依据国际/国家有关信息安全技术标准,评估资产、信息系统的脆弱性、面临的威胁以及脆弱性被威胁源利用的可能性,和利用后对其处理、传输和存储的信息的保密性、完整性和可用性所产生的实际负面影响
风险评估的步骤(4阶段)
- 准备阶段:主要完成项目组织、项目实施方案确定、组织培训、项目启动的工作。
- 识别阶段:主要完成大量的现场识别工作,主要有资产识别、威胁识别、脆弱性识别、安全措施识别。

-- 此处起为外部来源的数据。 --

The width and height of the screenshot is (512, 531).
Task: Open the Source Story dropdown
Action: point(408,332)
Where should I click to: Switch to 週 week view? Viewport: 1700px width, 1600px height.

- 分析阶段:在识别的基础上进行大量整理并分析,得出风险评估各要素的风险状况,具体有资产影响分析、威胁分析、脆弱性分析、综合风险分析。
- 规划验收阶段:对综合风险进行梳理分析,制定风险控制规划,完成项目交付文档,提交客户讨论汇报;取得客户对项目认可,完成项目验收。

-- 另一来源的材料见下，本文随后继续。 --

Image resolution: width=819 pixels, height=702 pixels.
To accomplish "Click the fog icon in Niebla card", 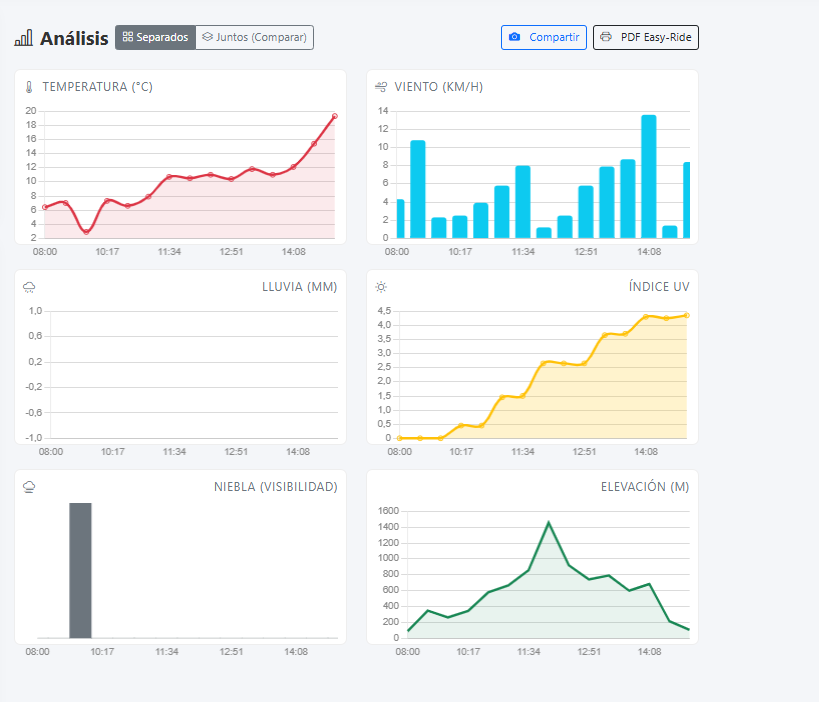I will click(x=29, y=487).
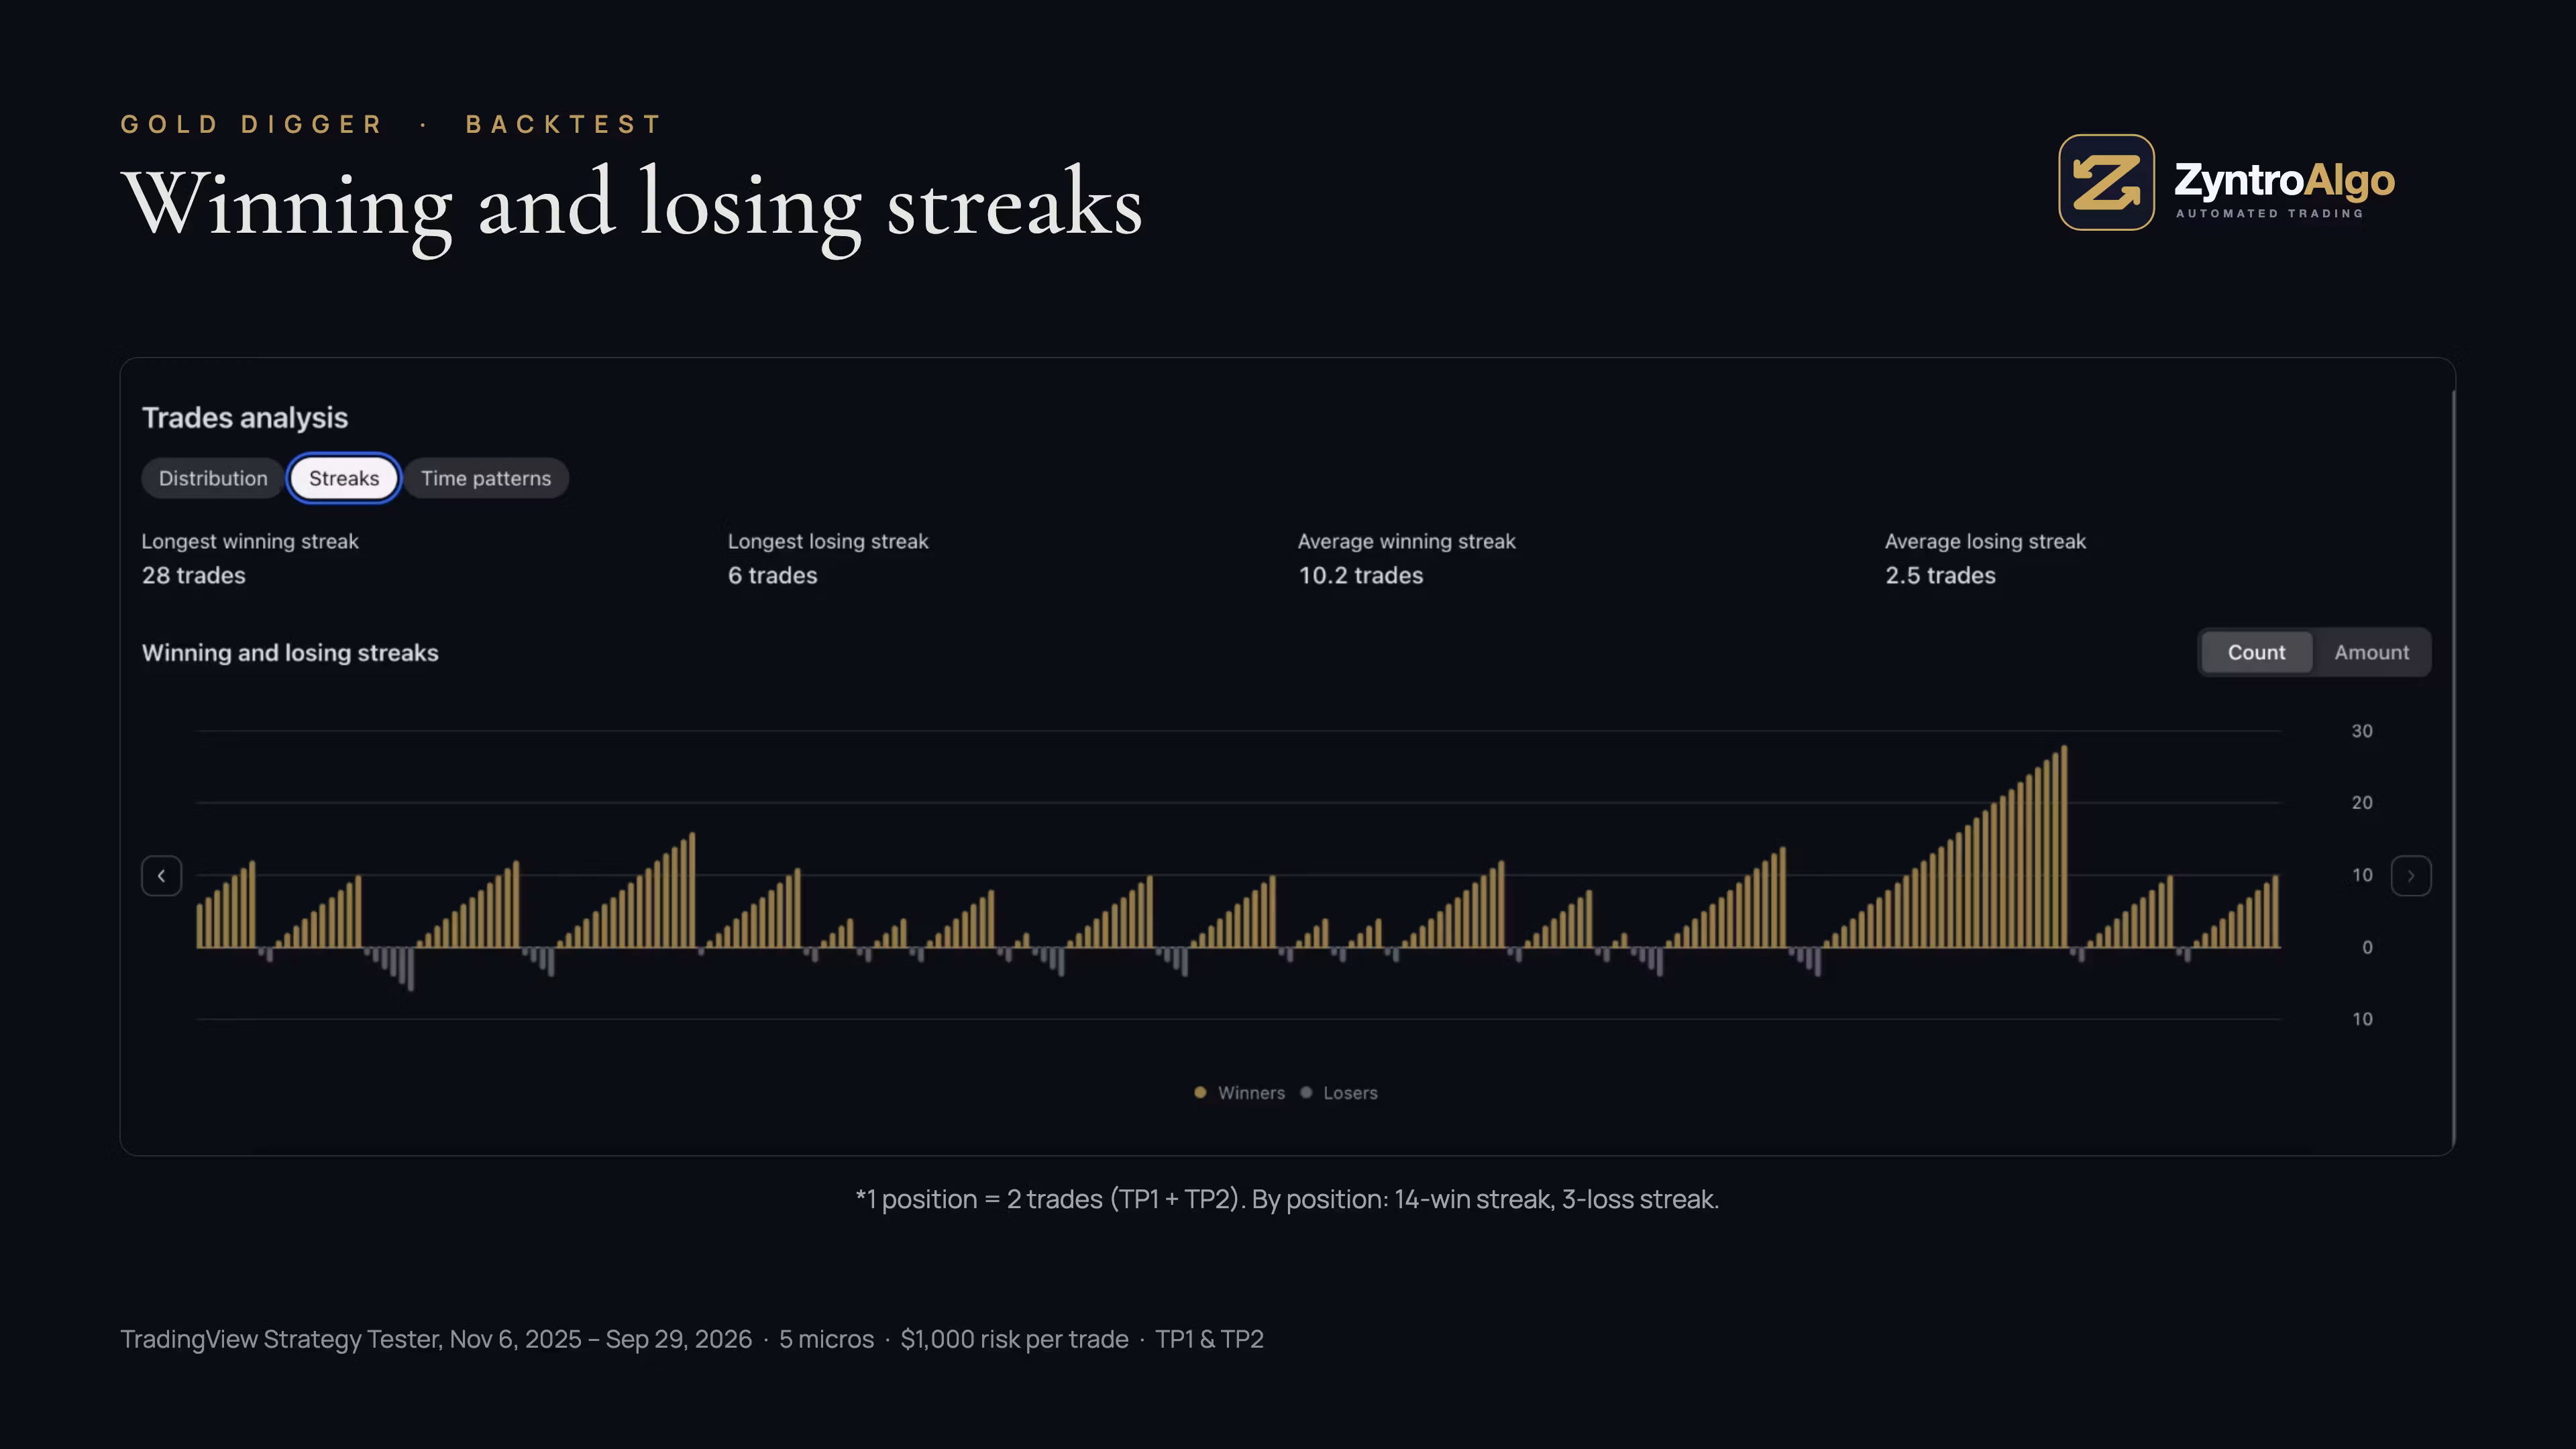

| 步骤 | 具体内容 | 输入文件 | 输出文件 |
|---|---|---|---|
| 准备阶段 | 项目准备、项目启动 | 安全保密协议 | 风险评估实施方案 |
| 识别阶段 | 资产识别、威胁识别、脆弱性识别 、安全措施识别 | 漏洞检测安全服务项目实施申请书 | 安全现状调查报告 |
| 分析阶段 | 对识别的内容进行分析 | 识别期间各类调查表 | 资产、威胁、脆弱性评估报告;风险评估综合报告 |
| 规划验收阶段 | 汇报评估结果、验收 | 风险评估综合报告 | 风险控制建议 |
风险值计算方式
1.资产 * 威胁 * 脆弱性
2.矩阵计算 https://blog.csdn.net/suiyideAli/article/details/84076685
风险评估原则(3原则)
标准性原则
可控性原则
最小影响原则
风险评估的依据是各类赋值标准,如资产评估通过CIA(即机密性、完整性、可用性)赋值标准来判定;威胁评估通过对威胁发生的可能性用频率来衡量赋值
脆弱性评估中包含渗透测试